Actualidad ASE
Actualidad ASE

Viña del Mar enregistre une bonne qualité de l'air et peu de particules

Le suivi du 2 août a relevé 7 µg/m³ de PM2,5 et 21 µg/m³ de PM10, avec des indices ICAP de 14 et 16. Le bilan quotidien est favorable, mais les données locales doivent être distinguées des restrictions appliquées ailleurs au Chili.

ASE AUDIO

Écouter cet article

Prêt à écouter

PUBLICIDAD

Viña del Mar a présenté, le 2 août 2026, une qualité de l'air classée bonne pour les deux fractions de particules communiquées. La concentration de PM2,5 était de 7 microgrammes par mètre cube, avec un indice chilien ICAP de 14; celle de PM10 atteignait 21 microgrammes par mètre cube, avec un ICAP de 16.

Les deux indices sont restés largement dans la plage de 0 à 99 qualifiée de bonne par le système chilien. Le résultat décrit une journée sans alerte, préurgence ni urgence liée aux particules et donc sans recommandation extraordinaire de limiter l'activité physique pour ce motif. Il ne signifie ni l'absence d'émissions ni le maintien garanti de ces conditions les jours suivants.

L'échelle temporelle est essentielle. Le Système national chilien d'information sur la qualité de l'air présente les concentrations en ligne de PM10 et de PM2,5 sous forme de moyennes mobiles sur 24 heures et ne les calcule qu'avec au moins 75% des données horaires. Les relevés opérationnels peuvent être corrigés après validation par l'opérateur, ce qui en fait une photographie surveillée et révisable.
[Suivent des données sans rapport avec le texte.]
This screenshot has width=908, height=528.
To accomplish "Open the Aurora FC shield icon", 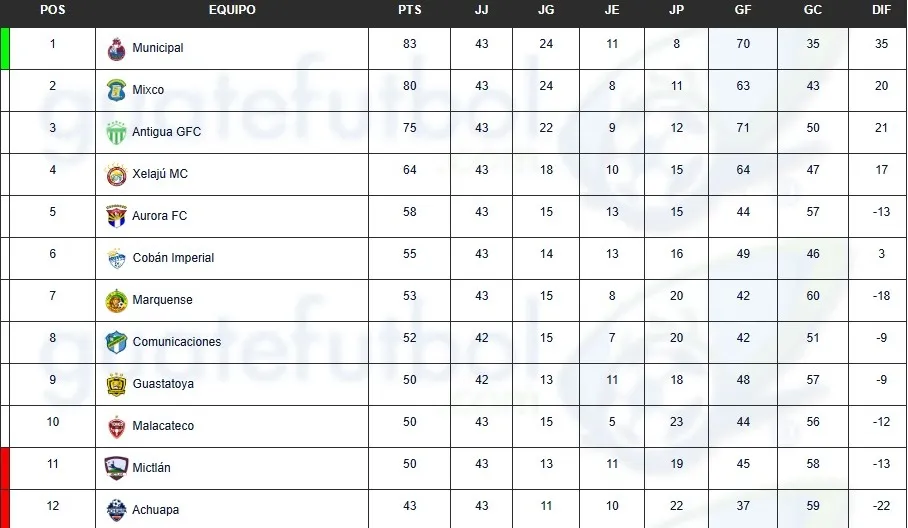I will [x=117, y=216].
Il faut aussi distinguer les juridictions. Les informations accompagnant le relevé énuméraient des restrictions visant chauffages, véhicules et brûlages agricoles dans la province de Santiago et la Région métropolitaine. Elles ne doivent pas être présentées comme des règles propres à Viña del Mar: pour la ville côtière, le fait local vérifiable était le classement bon des deux types de particules.

Les PM10 sont des particules inhalables de moins de dix micromètres, tandis que les PM2,5 pénètrent plus profondément dans l'appareil respiratoire. Elles peuvent provenir du trafic, des combustions domestiques et industrielles, des poussières remises en suspension ou des incendies. Émissions, vent, humidité et stabilité atmosphérique font varier leur concentration, d'où l'intérêt d'un suivi continu.

Le Chili a amélioré ses moyennes de pollution en vingt ans, mais les inégalités territoriales persistent. Le bois humide affecte encore les villes du sud et les pôles industriels du centre et du nord connaissent des épisodes aigus. La mesure favorable de Viña del Mar s'inscrit dans cette carte nationale hétérogène et ne prouve pas que le problème général est résolu.

L'étape suivante consiste à maintenir des séries locales transparentes, identifier la station à l'origine de chaque valeur et communiquer les mesures propres à chaque territoire. Consulter les mises à jour officielles avant une activité extérieure prolongée aide les habitants à réagir; entretenir les équipements, valider les données et réduire les émissions structurelles transforme le suivi en prévention.